From Clinical Use to Reimbursement: An Update on Biosimilars in the US


Robert M Rifkin, MD, FACP, medical director, biosimilars, McKesson Specialty Health, the US Oncology Network, gave an update on the basics, education, and reimbursement of biosimilars, stating that “this will be a huge year” for the the copycat biologics in the United States.

Dr Rifkin presented his research at the 2018 Community Oncology Alliance (COA) Conference (April 12, 2018; National Harbor, MD).

Biosimilars have been bringing vale to the US health care system for a few years now, Dr Rifkin explained, by increasing access to drugs that are needed and by decreasing costs. By the end of 2018, two more biosimilars are expected to become available – including one for rituximab. Dr Rifkin shared a report from Express Scripts that estimates $250 billion in savings as a result of just 11 biosimilars.

Dr Rifkin pointed to the trend in increasing drug prices in recent years as directly related to increasing costs in oncology supportive care and declining patient affordability. From 2010 through 2014, the monthly cost of new cancer drugs rose to a median $10,000, which far surpassed the stagnant median monthly household income of $4000.

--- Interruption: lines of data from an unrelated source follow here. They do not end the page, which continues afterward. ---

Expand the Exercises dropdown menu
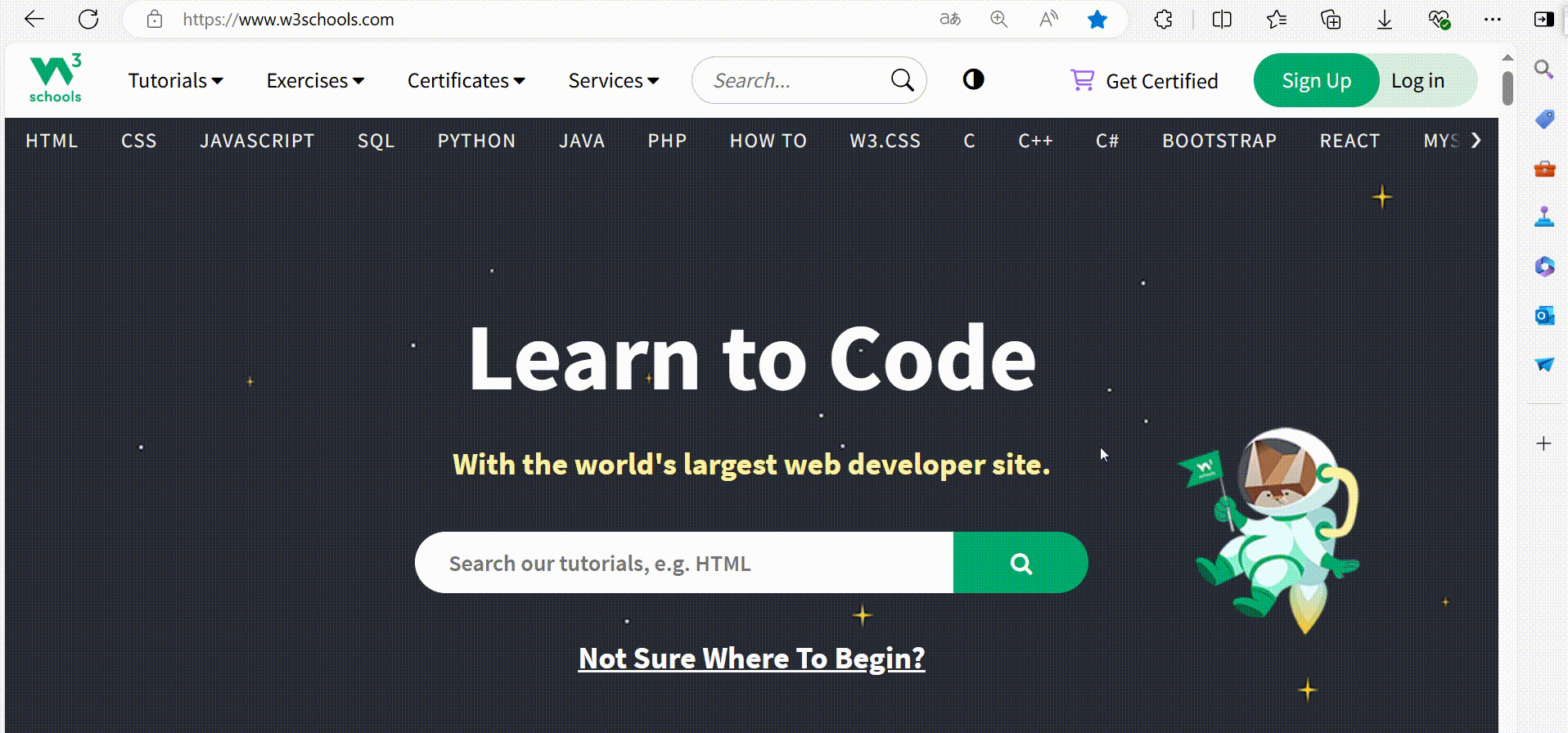The image size is (1568, 733). click(x=315, y=81)
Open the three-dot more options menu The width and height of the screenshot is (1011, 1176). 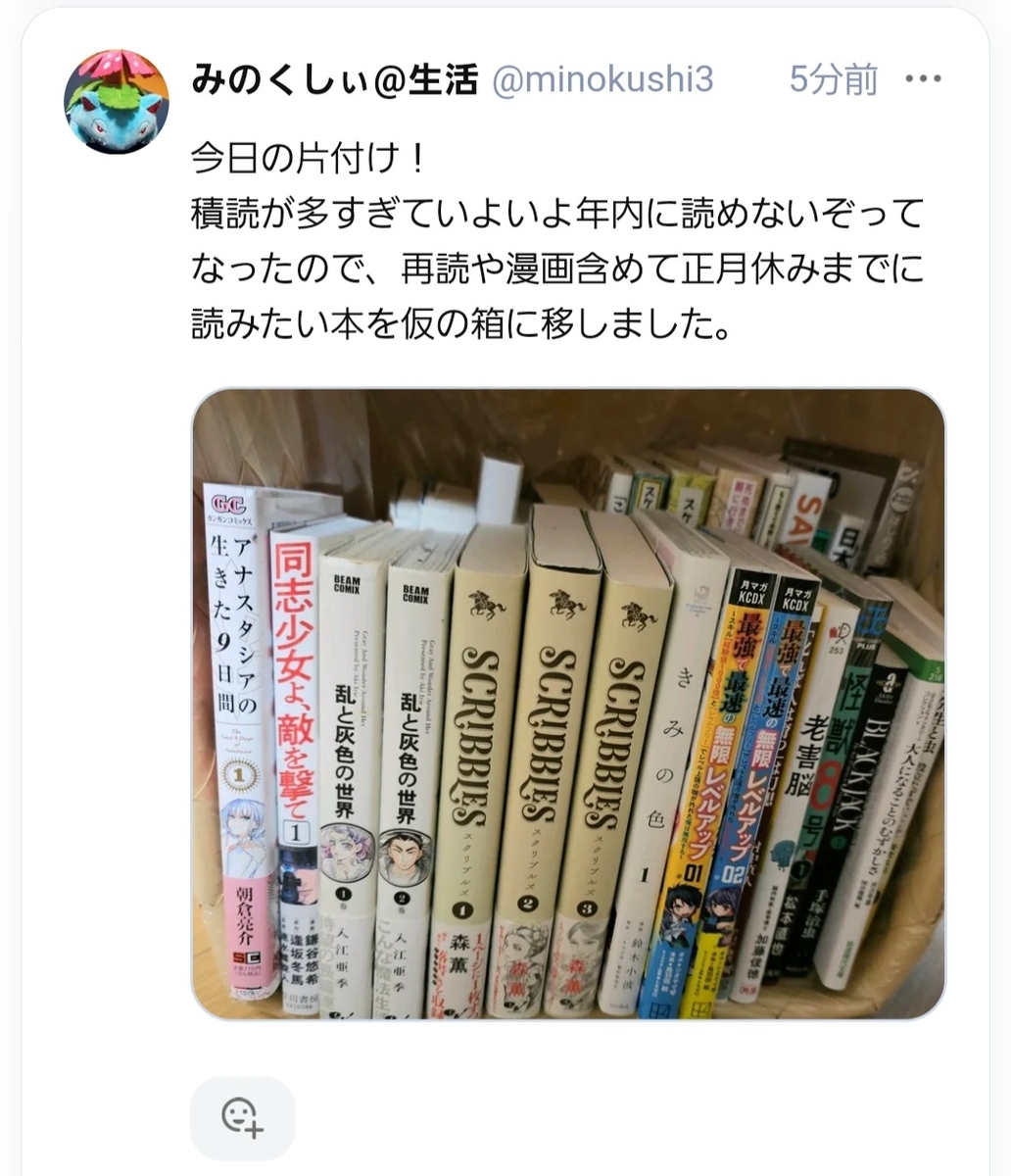pos(924,80)
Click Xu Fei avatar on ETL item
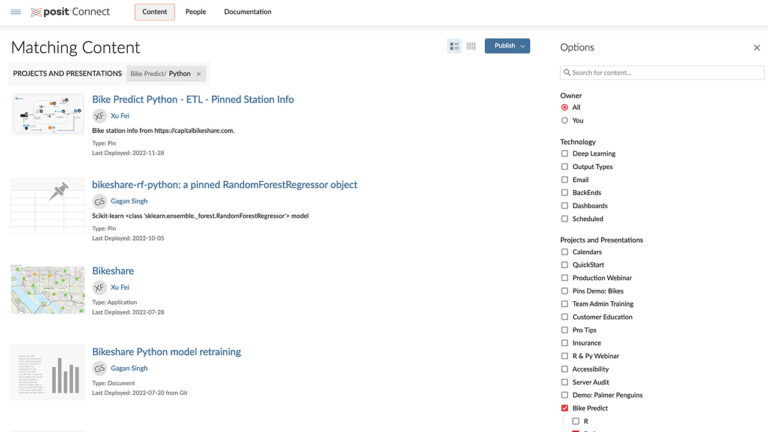 pos(99,116)
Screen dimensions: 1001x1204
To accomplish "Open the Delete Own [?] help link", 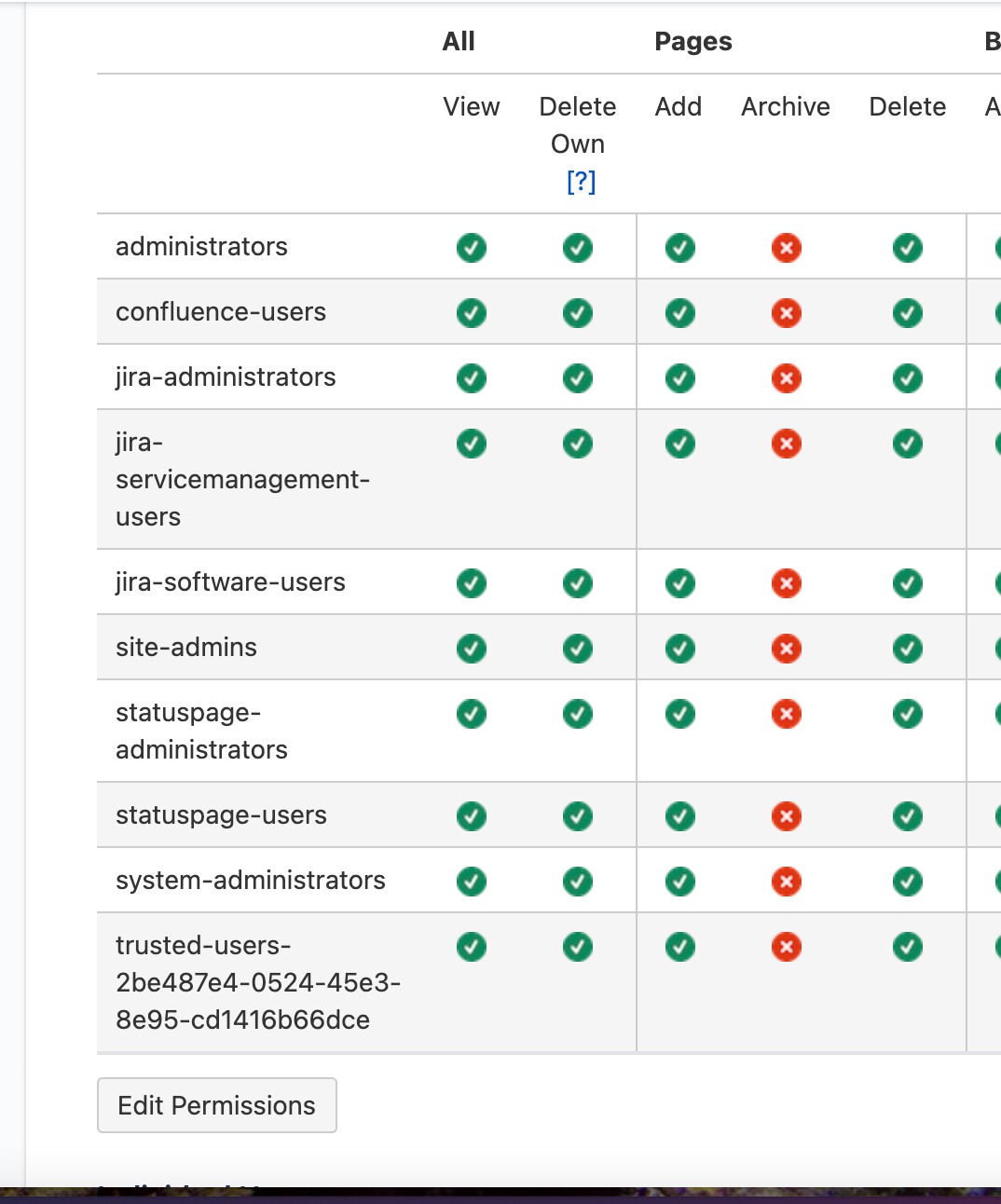I will coord(581,181).
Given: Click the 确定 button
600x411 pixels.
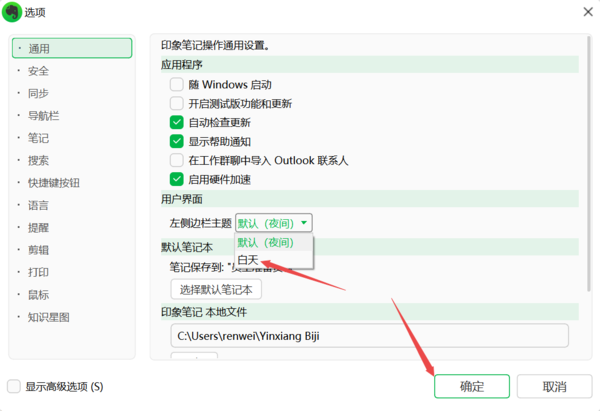Looking at the screenshot, I should point(471,387).
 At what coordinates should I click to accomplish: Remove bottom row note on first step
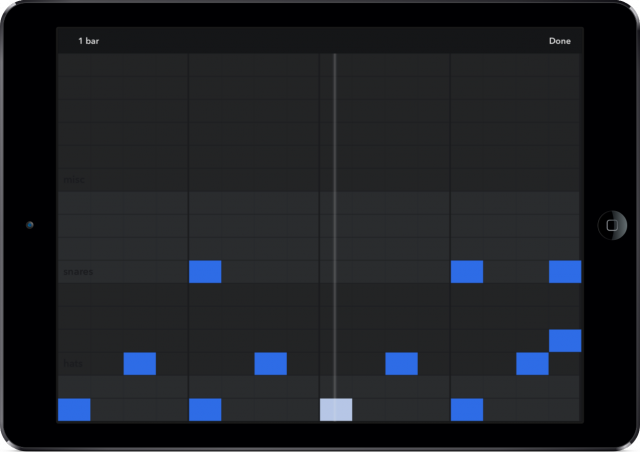(x=74, y=409)
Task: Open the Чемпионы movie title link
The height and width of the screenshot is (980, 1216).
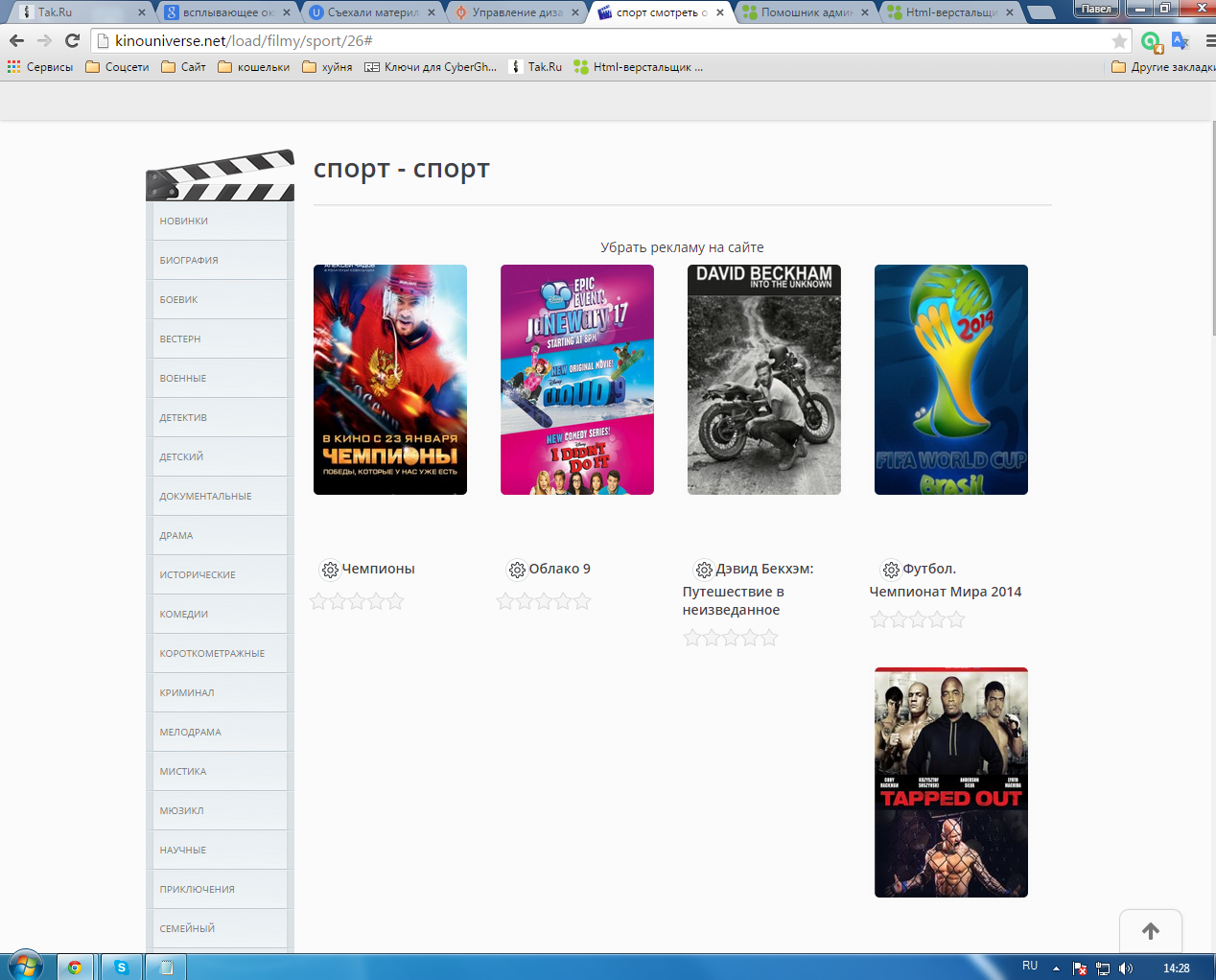Action: click(378, 569)
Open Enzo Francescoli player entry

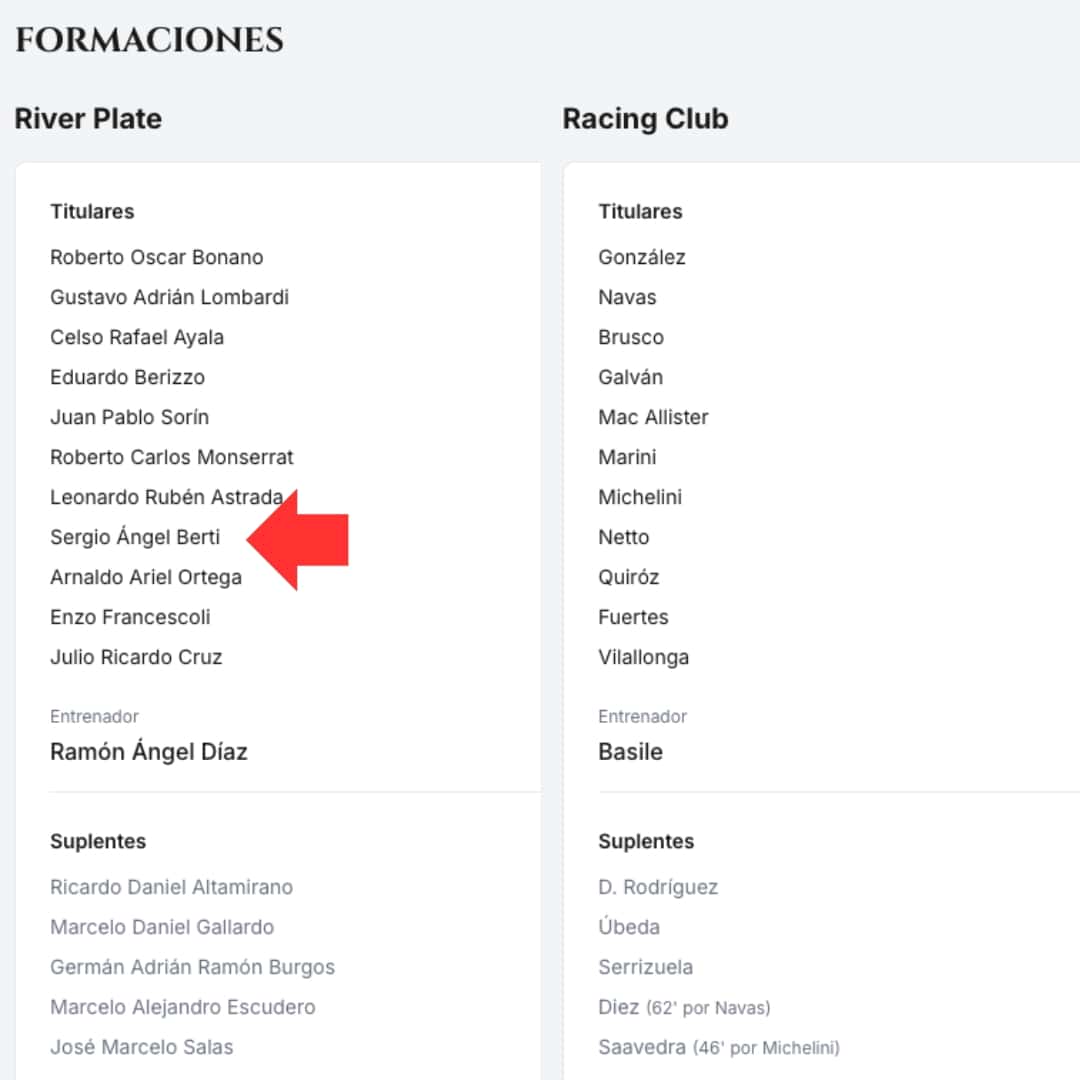[x=130, y=618]
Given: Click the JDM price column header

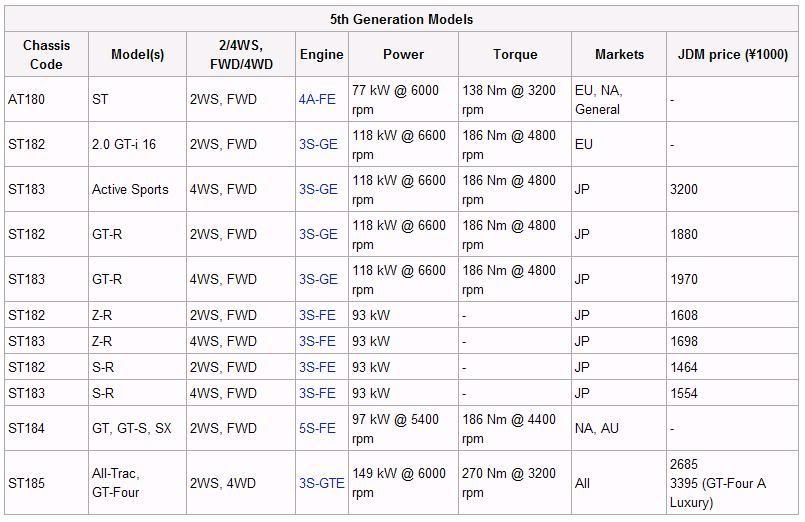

The presentation moved into a discussion of the makeup and challenges associated with biosimilars, to which Dr Rifkin alluded to product variability—or “drift”—as a particularly challenging aspect of defining the reference product. However, the largest concern for providers dealing with biosimilars is immunogenicity. All biologics (not just biosimilars) confer a risk of immunogenicity related to patient, disease and product factors, stated Dr Rifkin. Consequences include neutralizing antibodies or cytokine release syndrome, as well as a loss or diminished efficacy or safety.

Additionally, Dr Rifkin acknowledged a complex and intricate FDA approval process for biosimilars, which include demonstration of patients switching trials and subjective perspectives (ie, regulatory, clinical) in extrapolation.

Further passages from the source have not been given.